#### Problem to work on:
All records that follow are to be output exactly.

Collected data entries:
§

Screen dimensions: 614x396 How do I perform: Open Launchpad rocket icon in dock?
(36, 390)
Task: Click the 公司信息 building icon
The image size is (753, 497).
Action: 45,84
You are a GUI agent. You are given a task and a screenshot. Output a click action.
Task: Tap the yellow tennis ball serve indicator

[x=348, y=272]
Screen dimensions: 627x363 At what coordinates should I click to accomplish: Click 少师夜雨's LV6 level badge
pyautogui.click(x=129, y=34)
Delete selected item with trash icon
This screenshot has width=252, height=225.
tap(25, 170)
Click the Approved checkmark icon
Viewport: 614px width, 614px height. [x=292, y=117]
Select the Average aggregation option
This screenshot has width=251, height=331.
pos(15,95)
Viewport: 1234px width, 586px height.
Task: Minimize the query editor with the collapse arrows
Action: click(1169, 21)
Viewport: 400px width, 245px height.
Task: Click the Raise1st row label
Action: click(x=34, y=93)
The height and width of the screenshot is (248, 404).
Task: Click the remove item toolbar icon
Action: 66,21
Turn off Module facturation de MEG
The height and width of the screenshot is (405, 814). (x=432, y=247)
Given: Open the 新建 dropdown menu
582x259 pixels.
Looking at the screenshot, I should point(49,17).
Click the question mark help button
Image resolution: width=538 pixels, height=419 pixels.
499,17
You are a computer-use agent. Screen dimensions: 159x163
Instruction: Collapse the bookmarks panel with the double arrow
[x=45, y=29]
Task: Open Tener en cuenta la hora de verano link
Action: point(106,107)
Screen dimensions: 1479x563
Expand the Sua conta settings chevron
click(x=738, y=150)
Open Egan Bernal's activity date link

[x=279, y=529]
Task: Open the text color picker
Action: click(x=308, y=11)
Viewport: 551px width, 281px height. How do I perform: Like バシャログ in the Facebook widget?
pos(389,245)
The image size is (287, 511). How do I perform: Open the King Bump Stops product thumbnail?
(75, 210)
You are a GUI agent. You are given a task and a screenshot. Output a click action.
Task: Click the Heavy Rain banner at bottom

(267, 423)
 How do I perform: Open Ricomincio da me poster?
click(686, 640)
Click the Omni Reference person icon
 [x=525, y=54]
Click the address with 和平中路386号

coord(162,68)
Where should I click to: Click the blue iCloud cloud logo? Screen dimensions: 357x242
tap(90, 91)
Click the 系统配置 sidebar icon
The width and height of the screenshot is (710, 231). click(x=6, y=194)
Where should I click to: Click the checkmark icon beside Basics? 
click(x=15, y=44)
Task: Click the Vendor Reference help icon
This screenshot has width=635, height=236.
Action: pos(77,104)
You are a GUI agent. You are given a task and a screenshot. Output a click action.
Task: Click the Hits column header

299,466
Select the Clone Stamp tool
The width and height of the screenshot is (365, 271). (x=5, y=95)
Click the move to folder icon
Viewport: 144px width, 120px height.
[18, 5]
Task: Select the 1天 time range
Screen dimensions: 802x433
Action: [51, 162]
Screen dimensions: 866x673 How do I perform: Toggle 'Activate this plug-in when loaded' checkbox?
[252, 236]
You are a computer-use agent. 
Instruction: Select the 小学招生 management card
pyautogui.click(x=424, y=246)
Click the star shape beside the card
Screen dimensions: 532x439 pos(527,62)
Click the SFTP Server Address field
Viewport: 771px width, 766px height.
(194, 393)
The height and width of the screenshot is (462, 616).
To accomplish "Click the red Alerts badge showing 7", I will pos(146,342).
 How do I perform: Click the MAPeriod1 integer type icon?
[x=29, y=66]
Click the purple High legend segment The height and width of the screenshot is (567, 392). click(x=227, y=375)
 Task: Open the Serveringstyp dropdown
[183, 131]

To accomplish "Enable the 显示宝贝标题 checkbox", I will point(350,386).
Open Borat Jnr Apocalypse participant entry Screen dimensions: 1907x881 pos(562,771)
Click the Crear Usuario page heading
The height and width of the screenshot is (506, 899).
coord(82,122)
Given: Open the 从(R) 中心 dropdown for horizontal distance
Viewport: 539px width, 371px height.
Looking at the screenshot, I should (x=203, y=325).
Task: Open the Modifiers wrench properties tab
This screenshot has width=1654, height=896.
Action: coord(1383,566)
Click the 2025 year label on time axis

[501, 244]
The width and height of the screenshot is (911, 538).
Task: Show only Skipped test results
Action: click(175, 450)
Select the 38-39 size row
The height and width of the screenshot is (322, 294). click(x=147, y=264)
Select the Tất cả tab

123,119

§

#### Result of this exercise:
Screen dimensions: 614x396 How do I perform: Open Launchpad rocket icon in dock?
(36, 390)
Task: Click the 公司信息 building icon
The image size is (753, 497).
Action: 45,84
You are a GUI agent. You are given a task and a screenshot. Output a click action.
Task: Tap the yellow tennis ball serve indicator

[x=348, y=272]
Screen dimensions: 627x363 At what coordinates should I click to accomplish: Click 少师夜雨's LV6 level badge
pyautogui.click(x=129, y=34)
Delete selected item with trash icon
This screenshot has width=252, height=225.
tap(25, 170)
Click the Approved checkmark icon
Viewport: 614px width, 614px height. [x=292, y=117]
Select the Average aggregation option
This screenshot has width=251, height=331.
pos(15,95)
Viewport: 1234px width, 586px height.
Task: Minimize the query editor with the collapse arrows
Action: click(1169, 21)
Viewport: 400px width, 245px height.
Task: Click the Raise1st row label
Action: click(x=34, y=93)
The height and width of the screenshot is (248, 404).
Task: Click the remove item toolbar icon
Action: 66,21
Turn off Module facturation de MEG
The height and width of the screenshot is (405, 814). (x=432, y=247)
Given: Open the 新建 dropdown menu
582x259 pixels.
Looking at the screenshot, I should point(49,17).
Click the question mark help button
Image resolution: width=538 pixels, height=419 pixels.
499,17
You are a computer-use agent. Screen dimensions: 159x163
Instruction: Collapse the bookmarks panel with the double arrow
[x=45, y=29]
Task: Open Tener en cuenta la hora de verano link
Action: point(106,107)
Screen dimensions: 1479x563
Expand the Sua conta settings chevron
click(x=738, y=150)
Open Egan Bernal's activity date link

[x=279, y=529]
Task: Open the text color picker
Action: click(x=308, y=11)
Viewport: 551px width, 281px height. How do I perform: Like バシャログ in the Facebook widget?
pos(389,245)
The image size is (287, 511). How do I perform: Open the King Bump Stops product thumbnail?
(75, 210)
You are a GUI agent. You are given a task and a screenshot. Output a click action.
Task: Click the Heavy Rain banner at bottom

(267, 423)
 How do I perform: Open Ricomincio da me poster?
click(686, 640)
Click the Omni Reference person icon
 [x=525, y=54]
Click the address with 和平中路386号

coord(162,68)
Where should I click to: Click the blue iCloud cloud logo? Screen dimensions: 357x242
tap(90, 91)
Click the 系统配置 sidebar icon
The width and height of the screenshot is (710, 231). click(x=6, y=194)
Where should I click to: Click the checkmark icon beside Basics? 
click(x=15, y=44)
Task: Click the Vendor Reference help icon
This screenshot has width=635, height=236.
Action: pos(77,104)
You are a GUI agent. You are given a task and a screenshot. Output a click action.
Task: Click the Hits column header

299,466
Select the Clone Stamp tool
The width and height of the screenshot is (365, 271). (x=5, y=95)
Click the move to folder icon
Viewport: 144px width, 120px height.
[18, 5]
Task: Select the 1天 time range
Screen dimensions: 802x433
Action: [51, 162]
Screen dimensions: 866x673 How do I perform: Toggle 'Activate this plug-in when loaded' checkbox?
[252, 236]
You are a computer-use agent. 
Instruction: Select the 小学招生 management card
pyautogui.click(x=424, y=246)
Click the star shape beside the card
Screen dimensions: 532x439 pos(527,62)
Click the SFTP Server Address field
Viewport: 771px width, 766px height.
(194, 393)
The height and width of the screenshot is (462, 616).
To accomplish "Click the red Alerts badge showing 7", I will pos(146,342).
 How do I perform: Click the MAPeriod1 integer type icon?
[x=29, y=66]
Click the purple High legend segment The height and width of the screenshot is (567, 392). click(x=227, y=375)
 Task: Open the Serveringstyp dropdown
[183, 131]

To accomplish "Enable the 显示宝贝标题 checkbox", I will point(350,386).
Open Borat Jnr Apocalypse participant entry Screen dimensions: 1907x881 pos(562,771)
Click the Crear Usuario page heading
The height and width of the screenshot is (506, 899).
coord(82,122)
Given: Open the 从(R) 中心 dropdown for horizontal distance
Viewport: 539px width, 371px height.
Looking at the screenshot, I should (x=203, y=325).
Task: Open the Modifiers wrench properties tab
This screenshot has width=1654, height=896.
Action: coord(1383,566)
Click the 2025 year label on time axis

[501, 244]
The width and height of the screenshot is (911, 538).
Task: Show only Skipped test results
Action: click(175, 450)
Select the 38-39 size row
The height and width of the screenshot is (322, 294). click(x=147, y=264)
Select the Tất cả tab

123,119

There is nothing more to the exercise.